### Consigne écrite A
Répondez à ces questions sur le texte consacré au savoir-vivre entre valides et handicapés :
(i) Combien de trucs le texte propose-t-il pour faciliter les relations ?
(ii) Quelle enquête indique que les relations entre personnes seraient en train de s'améliorer ?
(iii) Sur quoi porte le doute exprimé dans le texte au sujet de cette enquête ?
### Consigne écrite B
Reproduisez fidèlement le passage du texte sur le savoir-vivre entre valides et handicapés, entre « Les relations humaines » et « les incompréhensions mutuelles. », inclus.
### Consigne écrite C
Reprenez le texte sur le savoir-vivre entre valides et handicapés là où il s'arrête et poursuivez sa rédaction.

### Extrait du document
Petit manuel de savoir-vivre entre valides et handicapés (2): 10 trucs pour favoriser la relation

Eviter le malaise dans les relations entre handicapés et valides

Les relations humaines et professionnelles sont déjà assez compliquées comme ça, inutile de laisser une simple caractéristique comme le handicap leur donner une tournure encore plus délicate. En deuxième étape de notre exploration du savoir-vivre entre valides et handicapés, voici donc 2 fois 5 trucs simples pour facilité les relations entre les uns et les autres (1)

Eviter le malaise dans les relations entre handicapés et valides

 

Un intérêt de plus en plus marqué pour la facilitation des relations entre valides et handicapés

Le baromètre 2011 des salariés français face au handicap révèle que dans l’ensemble, les relations entre personnes seraient en train de s’améliorer. Je dis bien seraient, parce que je reste dubitative quant à l’objectivité des réponses, tant les relations professionnelles entre valides et handicapés restent teintées par les incompréhensions mutuelles.

### Items fournis
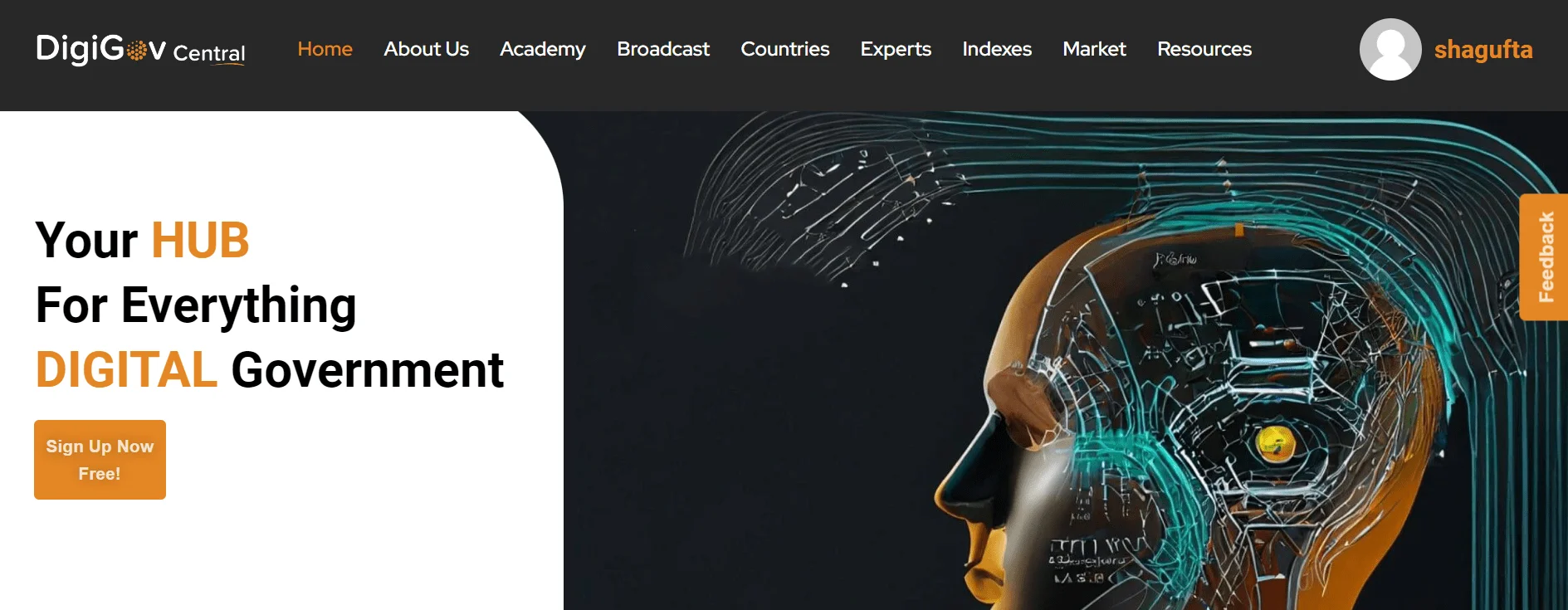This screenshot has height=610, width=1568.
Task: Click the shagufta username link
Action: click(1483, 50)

...

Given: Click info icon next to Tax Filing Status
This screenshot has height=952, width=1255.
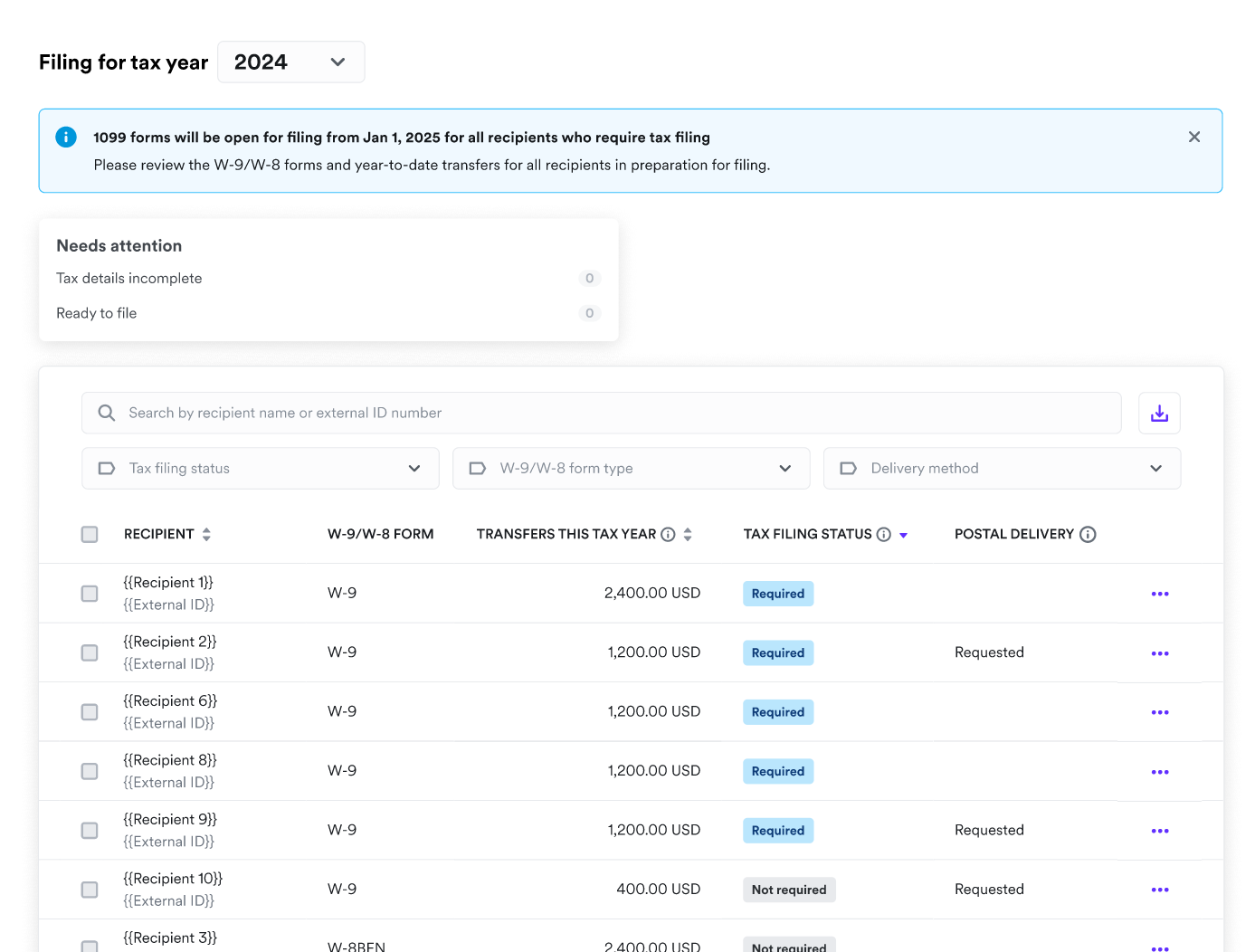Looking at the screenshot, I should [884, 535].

...

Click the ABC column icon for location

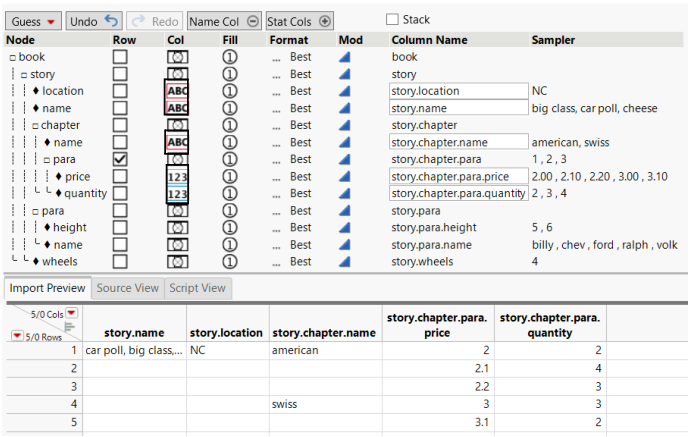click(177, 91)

### Résultat A
(i) 2 fois 5 trucs simples, soit dix.
(ii) Le baromètre 2011 des salariés français face au handicap.
(iii) Sur l'objectivité des réponses.

### Résultat B
Les relations humaines et professionnelles sont déjà assez compliquées comme ça, inutile de laisser une simple caractéristique comme le handicap leur donner une tournure encore plus délicate. En deuxième étape de notre exploration du savoir-vivre entre valides et handicapés, voici donc 2 fois 5 trucs simples pour facilité les relations entre les uns et les autres (1)

Eviter le malaise dans les relations entre handicapés et valides

 

Un intérêt de plus en plus marqué pour la facilitation des relations entre valides et handicapés

Le baromètre 2011 des salariés français face au handicap révèle que dans l’ensemble, les relations entre personnes seraient en train de s’améliorer. Je dis bien seraient, parce que je reste dubitative quant à l’objectivité des réponses, tant les relations professionnelles entre valides et handicapés restent teintées par les incompréhensions mutuelles.

### Résultat C
Cependant, ce qu’il y a de très encourageant à la fois dans cette enquête et dans les multiples réactions que j’ai pu avoir sur le premier billet  Petit manuel de savoir-vivre au travail entre personnes valides et handicapées, c’est l’énorme intérêt pour le sujet, et une volonté réjouissante, de la part des valides, de comprendre comment s’y prendre. Il s’agit de moins en moins d’éviter la confrontation au handicap que d’apprendre à éviter les maladresses et à dépasser le malaise potentiel.

Une véritable bonne nouvelle qui pourrait avoir, petit à petit, des répercussions précieuses sur les freins à l’embauche de salariés handicapés, leur intégration dans l’entreprise, mais aussi, tout simplement, dans la vie sociale.

 

Savoir-vivre à double sens

En préambule, soyons clairs: nous ne sommes pas là pour mettre les gentils handicapés d’un côté et les crétins valides de l’autre (même si parfois, la tentation…). Au bal des mauvaises relations, tout le monde danse la polka et nous avons tous notre part de responsabilité dans nos incompréhensions mutuelles et nos relations pourries, d’où l’idée que ce manuel s’adresse autant aux uns qu’aux autres, pour favoriser la compréhension mutuelle.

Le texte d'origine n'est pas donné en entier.